**The exercise**
Copy the following lines exactly as they appear, covering every entry from start to finish.

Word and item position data
□ □ □ □ □

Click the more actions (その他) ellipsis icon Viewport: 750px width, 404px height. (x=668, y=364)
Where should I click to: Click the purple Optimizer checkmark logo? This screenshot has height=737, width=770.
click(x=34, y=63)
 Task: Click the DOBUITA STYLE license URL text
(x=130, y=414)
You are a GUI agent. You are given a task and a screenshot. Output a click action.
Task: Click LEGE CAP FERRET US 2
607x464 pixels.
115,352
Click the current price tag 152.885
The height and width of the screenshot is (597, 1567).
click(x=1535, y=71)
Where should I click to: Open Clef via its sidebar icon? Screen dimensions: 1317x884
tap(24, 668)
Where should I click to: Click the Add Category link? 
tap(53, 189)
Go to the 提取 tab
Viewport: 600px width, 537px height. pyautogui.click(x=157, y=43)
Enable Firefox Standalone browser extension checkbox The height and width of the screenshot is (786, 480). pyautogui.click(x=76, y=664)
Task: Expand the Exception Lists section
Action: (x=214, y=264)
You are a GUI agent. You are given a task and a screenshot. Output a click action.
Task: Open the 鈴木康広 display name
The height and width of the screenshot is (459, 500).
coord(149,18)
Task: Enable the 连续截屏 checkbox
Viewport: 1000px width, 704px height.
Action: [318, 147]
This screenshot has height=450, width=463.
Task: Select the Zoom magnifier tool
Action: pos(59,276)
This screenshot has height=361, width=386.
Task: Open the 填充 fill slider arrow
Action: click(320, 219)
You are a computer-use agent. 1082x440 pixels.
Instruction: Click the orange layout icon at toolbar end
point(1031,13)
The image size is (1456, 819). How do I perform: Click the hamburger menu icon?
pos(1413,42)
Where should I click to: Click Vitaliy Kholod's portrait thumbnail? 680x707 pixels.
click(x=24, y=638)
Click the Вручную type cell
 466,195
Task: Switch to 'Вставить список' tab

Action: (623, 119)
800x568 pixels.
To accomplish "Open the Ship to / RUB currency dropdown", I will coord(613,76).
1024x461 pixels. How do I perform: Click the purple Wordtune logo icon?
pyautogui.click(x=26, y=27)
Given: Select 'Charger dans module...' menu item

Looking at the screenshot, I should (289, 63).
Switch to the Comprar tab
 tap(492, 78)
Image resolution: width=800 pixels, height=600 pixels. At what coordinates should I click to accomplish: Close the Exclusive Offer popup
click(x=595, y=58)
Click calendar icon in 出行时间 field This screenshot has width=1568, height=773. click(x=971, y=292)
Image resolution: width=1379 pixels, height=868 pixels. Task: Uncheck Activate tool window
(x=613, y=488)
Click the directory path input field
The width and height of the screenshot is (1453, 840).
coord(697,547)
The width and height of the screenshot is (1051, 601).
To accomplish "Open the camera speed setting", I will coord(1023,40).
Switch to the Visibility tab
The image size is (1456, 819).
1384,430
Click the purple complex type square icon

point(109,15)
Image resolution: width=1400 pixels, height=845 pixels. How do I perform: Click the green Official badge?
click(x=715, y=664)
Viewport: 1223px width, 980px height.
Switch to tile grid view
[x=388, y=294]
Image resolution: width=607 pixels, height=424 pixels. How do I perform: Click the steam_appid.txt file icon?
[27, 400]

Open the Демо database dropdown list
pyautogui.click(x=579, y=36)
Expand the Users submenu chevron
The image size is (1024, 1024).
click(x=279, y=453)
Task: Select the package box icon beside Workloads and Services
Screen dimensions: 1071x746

□ □ □ □ □

**Finished task**
Click the more actions (その他) ellipsis icon Viewport: 750px width, 404px height. (x=668, y=364)
Where should I click to: Click the purple Optimizer checkmark logo? This screenshot has height=737, width=770.
click(x=34, y=63)
 Task: Click the DOBUITA STYLE license URL text
(x=130, y=414)
You are a GUI agent. You are given a task and a screenshot. Output a click action.
Task: Click LEGE CAP FERRET US 2
607x464 pixels.
115,352
Click the current price tag 152.885
The height and width of the screenshot is (597, 1567).
click(x=1535, y=71)
Where should I click to: Open Clef via its sidebar icon? Screen dimensions: 1317x884
tap(24, 668)
Where should I click to: Click the Add Category link? 
tap(53, 189)
Go to the 提取 tab
Viewport: 600px width, 537px height. pyautogui.click(x=157, y=43)
Enable Firefox Standalone browser extension checkbox The height and width of the screenshot is (786, 480). pyautogui.click(x=76, y=664)
Task: Expand the Exception Lists section
Action: (x=214, y=264)
You are a GUI agent. You are given a task and a screenshot. Output a click action.
Task: Open the 鈴木康広 display name
The height and width of the screenshot is (459, 500).
coord(149,18)
Task: Enable the 连续截屏 checkbox
Viewport: 1000px width, 704px height.
Action: [318, 147]
This screenshot has height=450, width=463.
Task: Select the Zoom magnifier tool
Action: pos(59,276)
This screenshot has height=361, width=386.
Task: Open the 填充 fill slider arrow
Action: click(320, 219)
You are a computer-use agent. 1082x440 pixels.
Instruction: Click the orange layout icon at toolbar end
point(1031,13)
The image size is (1456, 819). How do I perform: Click the hamburger menu icon?
pos(1413,42)
Where should I click to: Click Vitaliy Kholod's portrait thumbnail? 680x707 pixels.
click(x=24, y=638)
Click the Вручную type cell
 466,195
Task: Switch to 'Вставить список' tab

Action: (623, 119)
800x568 pixels.
To accomplish "Open the Ship to / RUB currency dropdown", I will coord(613,76).
1024x461 pixels. How do I perform: Click the purple Wordtune logo icon?
pyautogui.click(x=26, y=27)
Given: Select 'Charger dans module...' menu item

Looking at the screenshot, I should (289, 63).
Switch to the Comprar tab
 tap(492, 78)
Image resolution: width=800 pixels, height=600 pixels. At what coordinates should I click to accomplish: Close the Exclusive Offer popup
click(x=595, y=58)
Click calendar icon in 出行时间 field This screenshot has width=1568, height=773. click(x=971, y=292)
Image resolution: width=1379 pixels, height=868 pixels. Task: Uncheck Activate tool window
(x=613, y=488)
Click the directory path input field
The width and height of the screenshot is (1453, 840).
coord(697,547)
The width and height of the screenshot is (1051, 601).
To accomplish "Open the camera speed setting", I will coord(1023,40).
Switch to the Visibility tab
The image size is (1456, 819).
1384,430
Click the purple complex type square icon

point(109,15)
Image resolution: width=1400 pixels, height=845 pixels. How do I perform: Click the green Official badge?
click(x=715, y=664)
Viewport: 1223px width, 980px height.
Switch to tile grid view
[x=388, y=294]
Image resolution: width=607 pixels, height=424 pixels. How do I perform: Click the steam_appid.txt file icon?
[27, 400]

Open the Демо database dropdown list
pyautogui.click(x=579, y=36)
Expand the Users submenu chevron
The image size is (1024, 1024).
click(x=279, y=453)
Task: Select the package box icon beside Workloads and Services
Screen dimensions: 1071x746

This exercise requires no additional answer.